Since the installation of the ATV 61 units Schneider Electric has trained QMAG staff in servicing of the drives and the company has purchased several small drives, ranging from 15 to 55 kW, to replace old units throughout the plant.
“Schneider Electric had a representative visited us and gave us a good run down on servicing the drives—how to maintain them, how to change parts and that sort of thing. We also had a lot of telephone support when were initially setting the drives up,” says Don.
“We had some of the first drives in the country—I think we’d installed a couple before they were officially released—and some of the questions we had, they had to refer back to Europe to get the advice. But most of that time was on a construction phase, so we didn’t have a lot of down time with that.”
The staff at QMAG now feel confident that support is close at hand if things go wrong.
“We have purchased some spares and the closest technician is a two or three hour flight away which, with drives like that, is about as good as you’d get in Australia,” says Don.
“We haven’t really had any major issues with them at this stage.”

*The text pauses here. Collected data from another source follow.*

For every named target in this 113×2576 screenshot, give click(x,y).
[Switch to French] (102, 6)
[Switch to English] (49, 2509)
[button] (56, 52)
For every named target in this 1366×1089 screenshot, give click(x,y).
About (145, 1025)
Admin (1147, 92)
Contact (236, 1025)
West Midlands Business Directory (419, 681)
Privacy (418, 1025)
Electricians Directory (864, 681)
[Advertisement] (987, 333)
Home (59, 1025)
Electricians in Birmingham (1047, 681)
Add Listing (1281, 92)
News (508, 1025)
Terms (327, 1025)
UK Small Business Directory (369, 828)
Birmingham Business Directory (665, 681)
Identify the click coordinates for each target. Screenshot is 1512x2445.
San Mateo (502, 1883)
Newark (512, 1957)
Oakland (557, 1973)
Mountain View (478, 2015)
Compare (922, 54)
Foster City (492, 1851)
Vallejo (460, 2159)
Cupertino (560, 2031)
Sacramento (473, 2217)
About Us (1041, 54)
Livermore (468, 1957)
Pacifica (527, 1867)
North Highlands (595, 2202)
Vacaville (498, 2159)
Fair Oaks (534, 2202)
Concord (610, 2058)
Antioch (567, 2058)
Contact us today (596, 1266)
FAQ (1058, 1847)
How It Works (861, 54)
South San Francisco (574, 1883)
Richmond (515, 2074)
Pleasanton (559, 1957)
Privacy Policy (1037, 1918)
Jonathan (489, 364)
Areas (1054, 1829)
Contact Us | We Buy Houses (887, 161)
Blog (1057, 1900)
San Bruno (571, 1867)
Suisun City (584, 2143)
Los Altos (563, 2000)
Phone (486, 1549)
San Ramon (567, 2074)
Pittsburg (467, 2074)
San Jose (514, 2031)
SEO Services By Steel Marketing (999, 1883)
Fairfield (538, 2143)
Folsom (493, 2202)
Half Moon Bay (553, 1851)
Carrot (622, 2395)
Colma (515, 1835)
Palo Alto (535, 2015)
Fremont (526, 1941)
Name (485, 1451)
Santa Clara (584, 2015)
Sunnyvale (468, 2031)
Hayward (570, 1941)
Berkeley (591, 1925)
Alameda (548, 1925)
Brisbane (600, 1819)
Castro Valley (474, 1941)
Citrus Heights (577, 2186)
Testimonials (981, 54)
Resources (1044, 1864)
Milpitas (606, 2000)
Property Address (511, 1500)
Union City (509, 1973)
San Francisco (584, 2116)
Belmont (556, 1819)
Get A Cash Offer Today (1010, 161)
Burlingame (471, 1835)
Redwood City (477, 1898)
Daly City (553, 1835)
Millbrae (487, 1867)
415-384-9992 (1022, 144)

There are plans for more upgrades throughout the plant, including two Altivar 61 315 kW for air induced draft fans to the shaft kilns and six Altivar 71 250 kW drives to replace old DC drive systems on the briquetter roller presses. In addition to this, there are over 40 drives on the QMAG site, ranging from 11 to 75 kW, which will be replaced a few at a time during each scheduled shutdown.